Records drawn from a dataset
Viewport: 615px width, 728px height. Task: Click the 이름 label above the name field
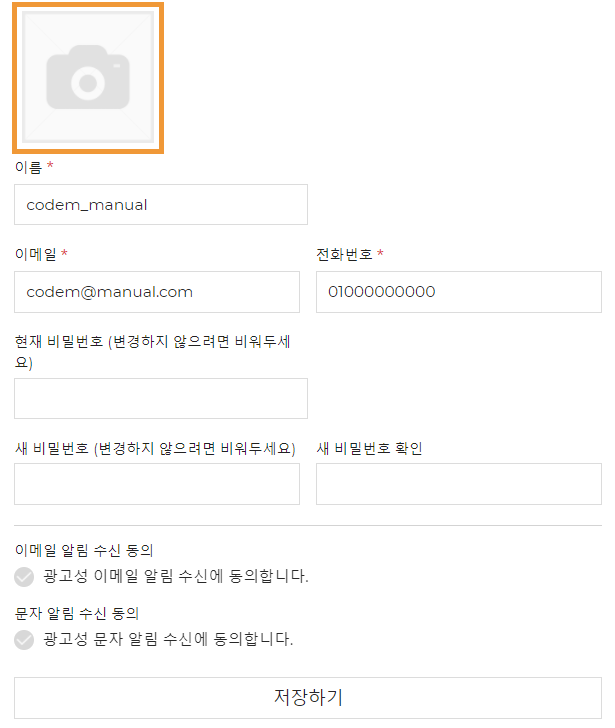[28, 167]
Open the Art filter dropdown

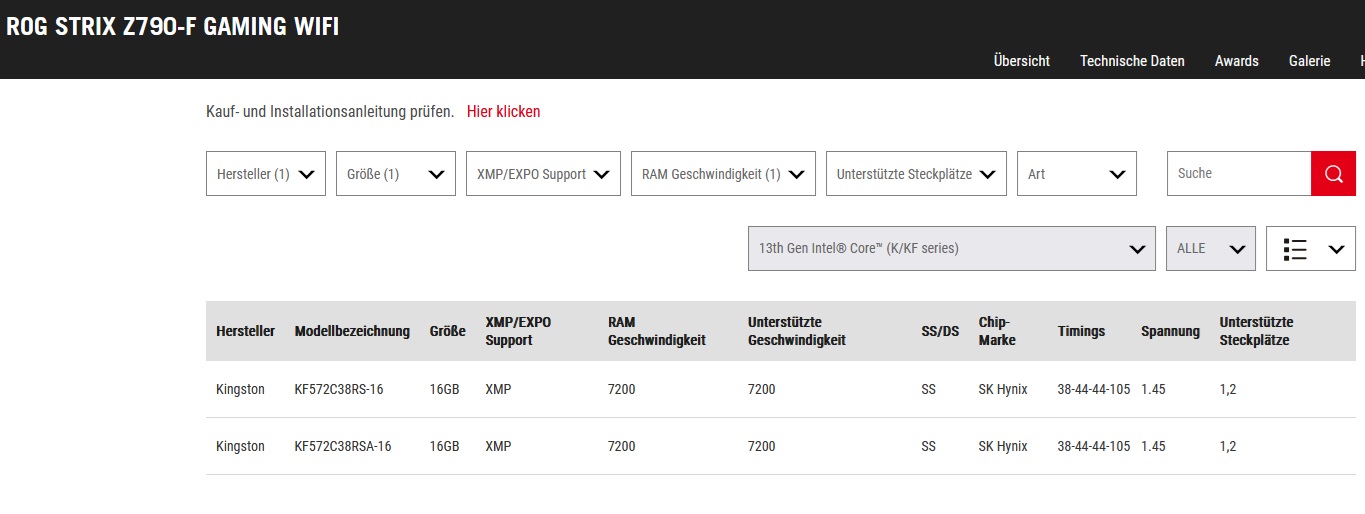coord(1077,174)
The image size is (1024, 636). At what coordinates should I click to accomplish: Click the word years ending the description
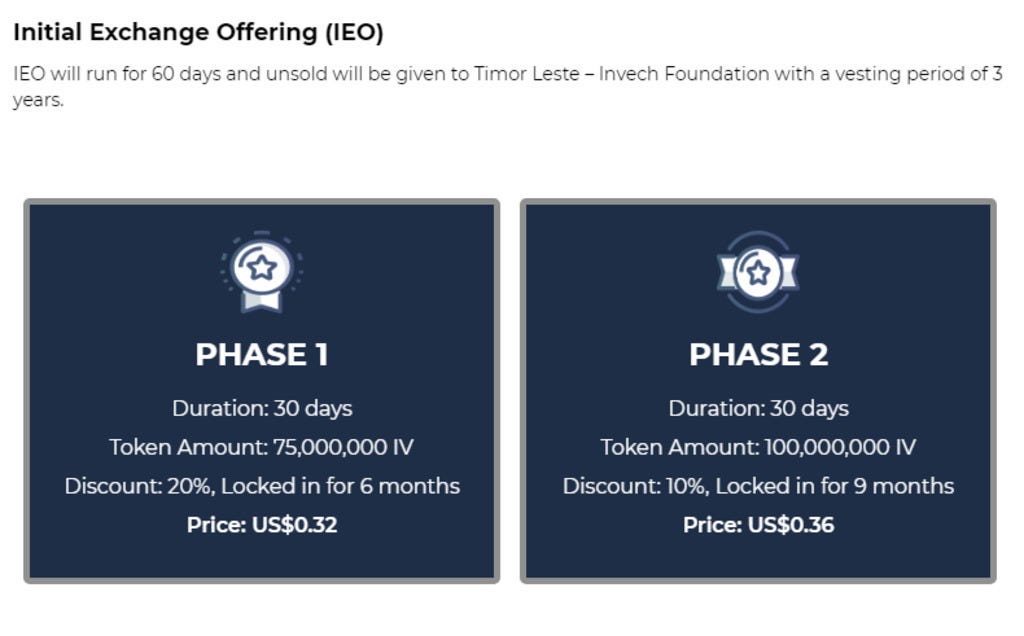(38, 101)
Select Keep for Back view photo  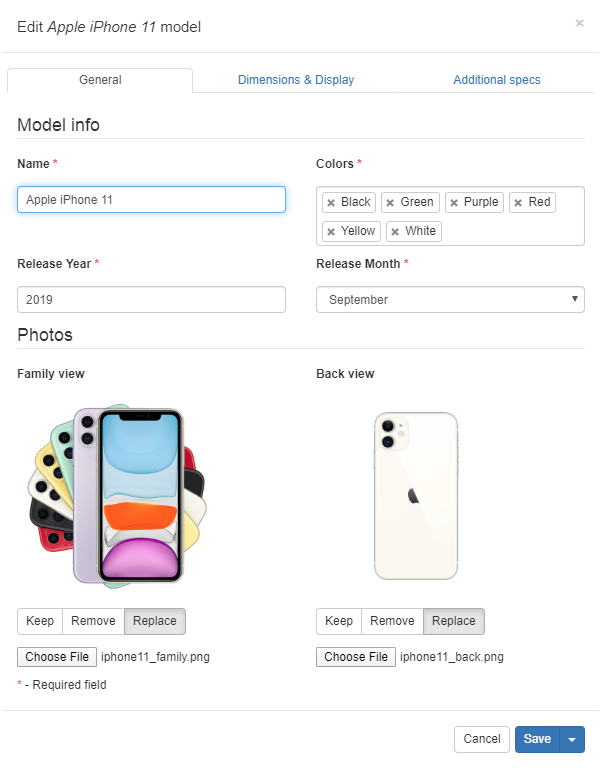[339, 621]
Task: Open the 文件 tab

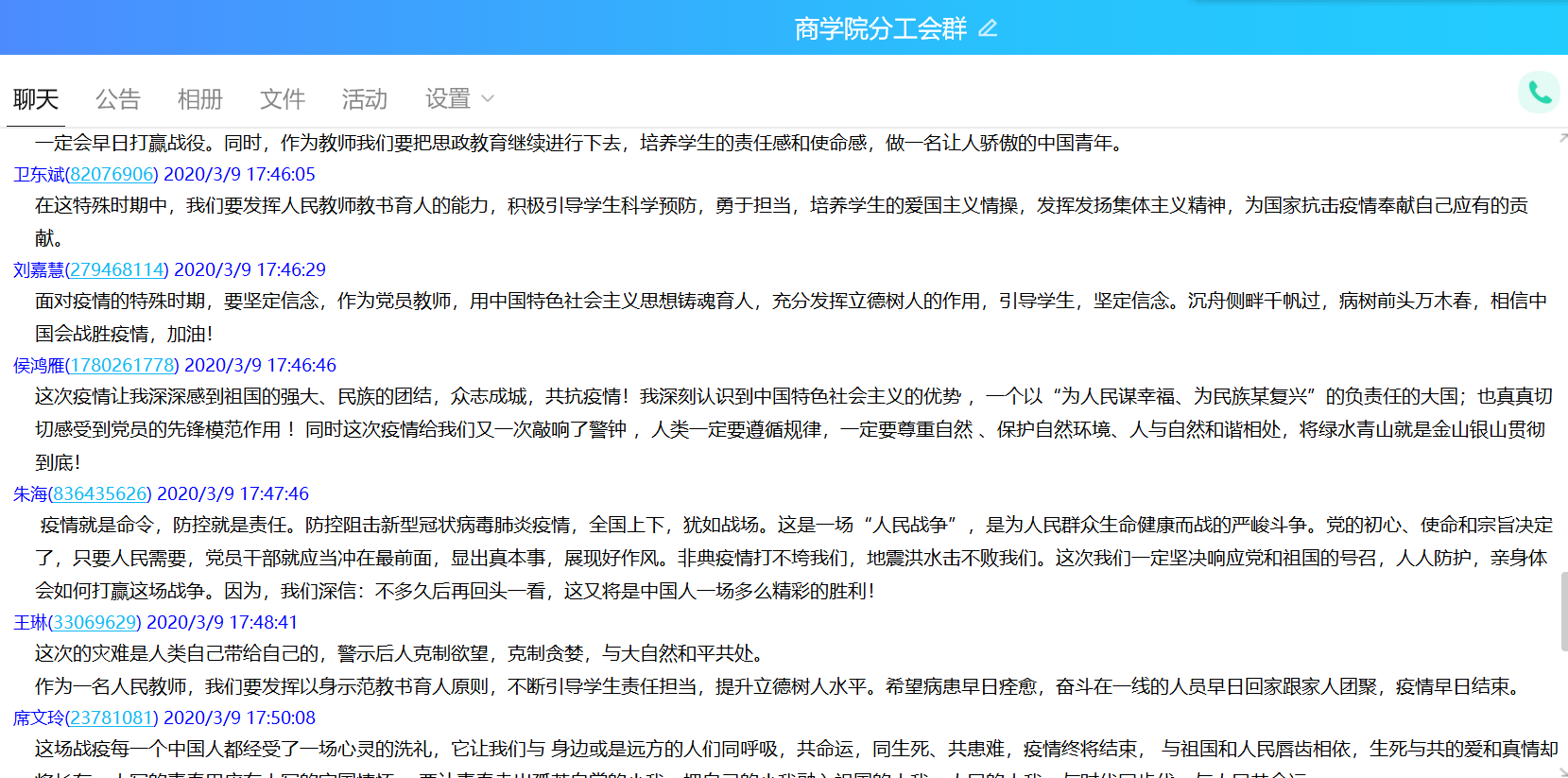Action: coord(283,98)
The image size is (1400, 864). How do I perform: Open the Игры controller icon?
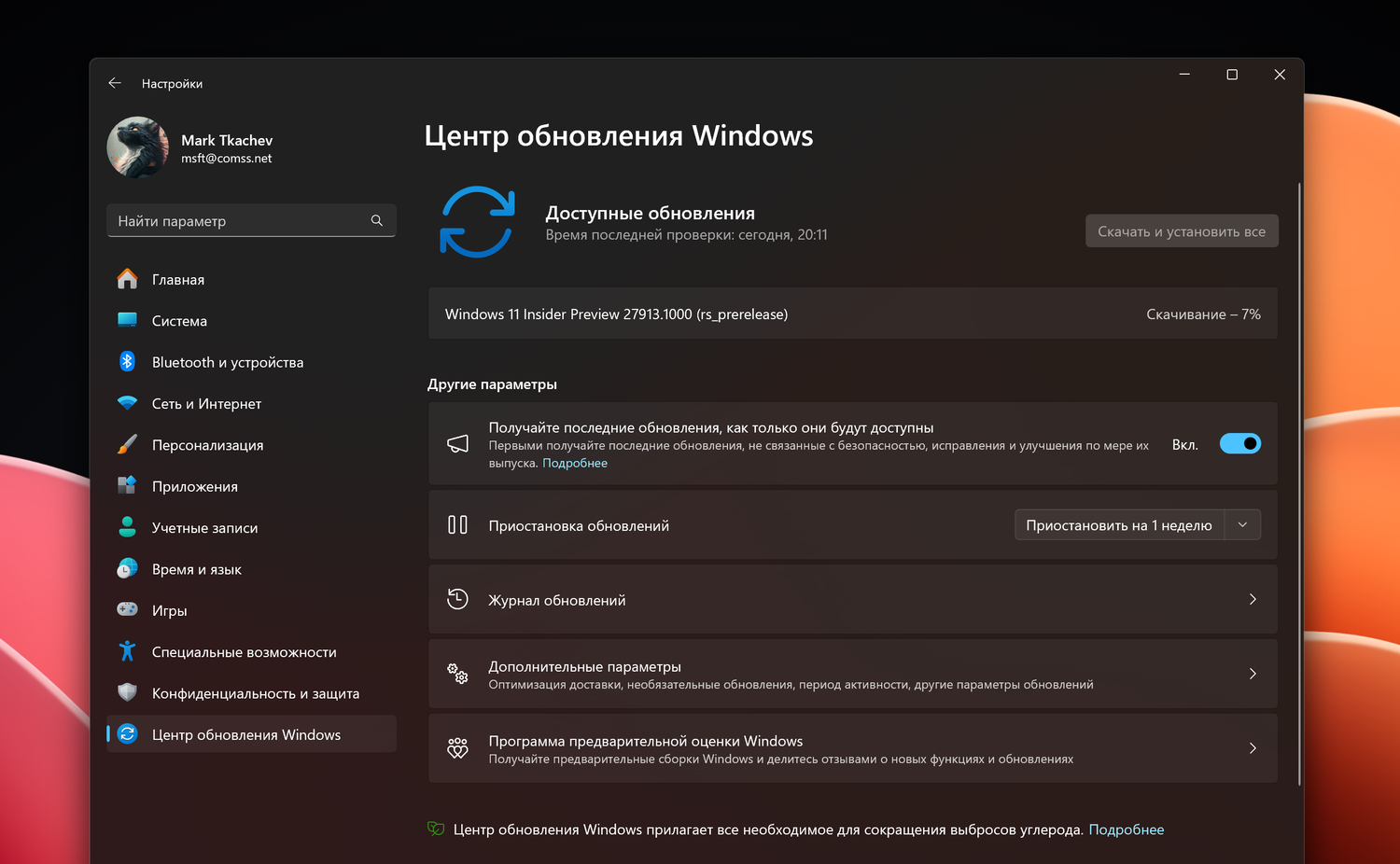pyautogui.click(x=127, y=609)
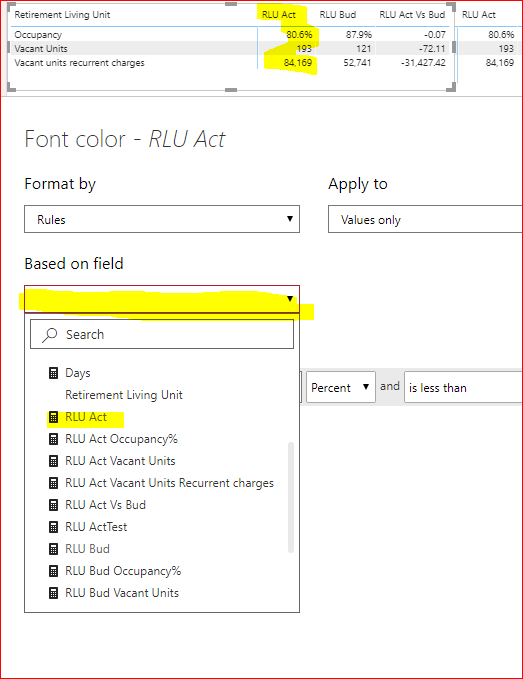
Task: Choose RLU Act Vacant Units Recurrent charges
Action: click(169, 483)
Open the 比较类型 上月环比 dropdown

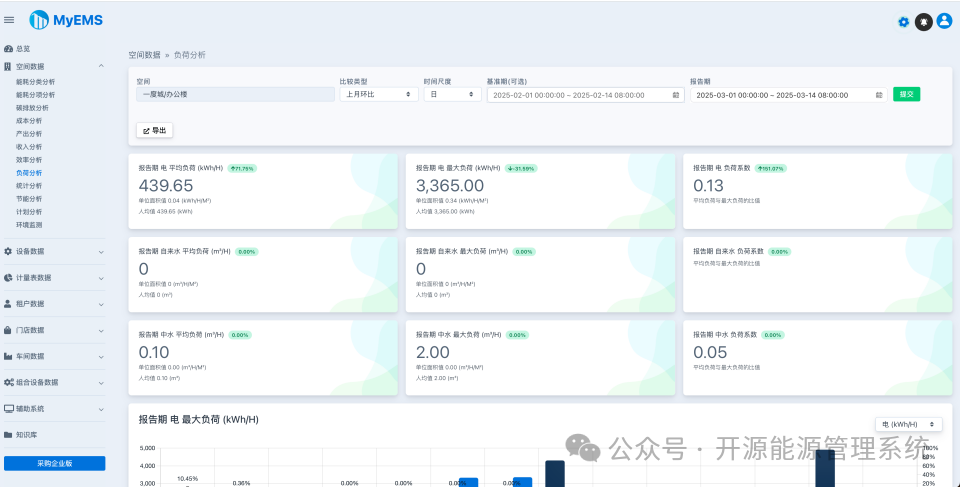(x=379, y=94)
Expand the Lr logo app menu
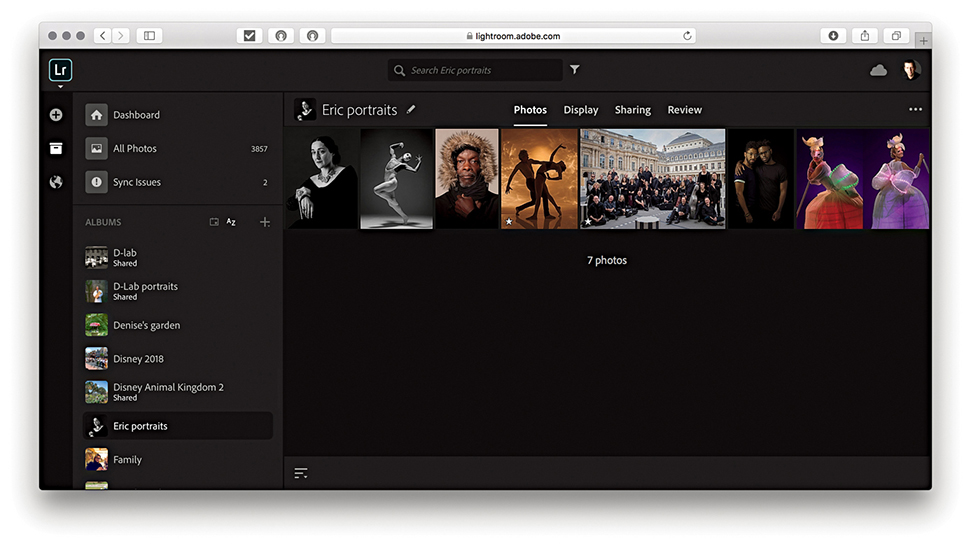Image resolution: width=971 pixels, height=546 pixels. pos(60,71)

**What this task involves**
Can the lines from the one with "Task: Open the 文件 tab" to the end of the records above be quoted exactly, both ends included, with every picture omitted?

**Answer space**
Task: Open the 文件 tab

Action: coord(283,98)
The image size is (1400, 864). How do I perform: Open the Игры controller icon?
pyautogui.click(x=127, y=609)
Task: Choose RLU Act Vacant Units Recurrent charges
Action: click(169, 483)
Open the 比较类型 上月环比 dropdown

(x=379, y=94)
Expand the Lr logo app menu
Image resolution: width=971 pixels, height=546 pixels. pos(60,71)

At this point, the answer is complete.